課題内容 ▸ キナリ杯への応募を決めるまでを綴った抜粋テキストを、最後の文の後から書き継いでください。

---------- 抜粋テキスト ----------

キナリ杯というものが開催されるらしいと、偶然知った。

政府の緊急経済対策で配られる10万円を「文章」のために使いたいと、企画を立てられた方がいらっしゃると。

あれかな、女神様なのかな。って、思った。

私なんて配られた10万円で何を買おうか、やっぱりドラム式洗濯機かな、せっかくだから奮発して洗剤の量を自動で計量して入れてくれるやつがいいかな、なんて考えてた輩だから。

主催者であり運営者であり審査員長であり共催者である岸田奈美さんのことは、「奈美にできることはまだあるかい?」の記事を拝読した時に、初めて知った。

温かくて面白くて、正直で優しくて。家族だから愛したんじゃなくて、愛したのが家族だったって、なんて素敵な人なんだろうと。

直感的に、応募したい!奈美さんに自分の文章を読んでもらいたい!って、厚かましくも思ってしまった。

あの岸田奈美さんが、スルメのように読んでくれるチャンスなんて、後にも先にもない。「倒れるなら前のめり」が、モットーだ。幼い頃に何回も転んで顔面ダイブしたサラブレッド。

やるからには、今の自分にできる最善を尽くしたい。キナリ杯の開催告知記事を、何回も読み直した。

---------- 提供データ ----------

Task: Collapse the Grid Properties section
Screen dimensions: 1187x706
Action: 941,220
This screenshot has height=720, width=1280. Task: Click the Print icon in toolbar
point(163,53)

----------

本課題の解答 ▸
選考基準である「おもしろいってなんだろうな」の中で、自分が狙えそうなところをピックアップしてみる。

・実際にあったことを題材にしている
・誰かや何かを猛烈に愛し、魅力を語っている
・なんか知らんけど、異常な熱量を感じる

この辺りかな。私が猛烈に愛し、異常な熱量で語れることは何だろうか?と考えて。

…夫のことかなぁって、思った。

私はドラマ「モテキ」で黒縁メガネをかけた森山未來が全人類で一番好みドストライクであり、夫はその森山未來を30回くらいボコスコに殴ったら似てるな!って顔をしてるから大好きで。(誰に対して褒めてて誰に対して失礼なのか。各方面の皆さんごめんなさい。)

顔が好みなのもそうだけど、器用そうな手と爪、高すぎず低すぎない綺麗な声(声だけはイケメンと言われている←褒めてない)、肩幅はあるけど身長は低めな小熊みたいな風貌(私はクマ系のキャラクターが好き)、フワフワストレートで触りたくなる髪質、スマブラで5回に1回くらい私が勝てるちょうどいい強さ…あと、お日様みたいないい匂いがするところ。

私は直感で、恋をしてきた。箸の持ち方、歩き方一つとってもピンと来ないとダメだったり。逆に全部が全部圧倒的に完璧すぎるのも「私がいる意味…?」ってなって、お近づきになるのを尻込みしてしまう。
そういう細かな自分の中での基準に、夫はバッチリはまっているのだ。

何より彼の内面、人間性がすごく好き。

夫のことが大好きすぎて、この人と過ごせる残り時間があと数十年しかないかもしれないと思うと、死ぬのが惜しくて衝動的に深夜ポエムを書いちゃうくらい。(もはや熱力というか狂気)

付き合い始めてから10年が経とうとしているけど、実の親よりも誰よりも、夫のことを信頼してる。嘘偽りなく、どんなことも言える。人の顔色を伺いがちな私が唯一、いくらでも素直に怒れる、感情をぶつけられる人だ。(特に生理前はサンドバッグにしてる。ごめん、夫よ。)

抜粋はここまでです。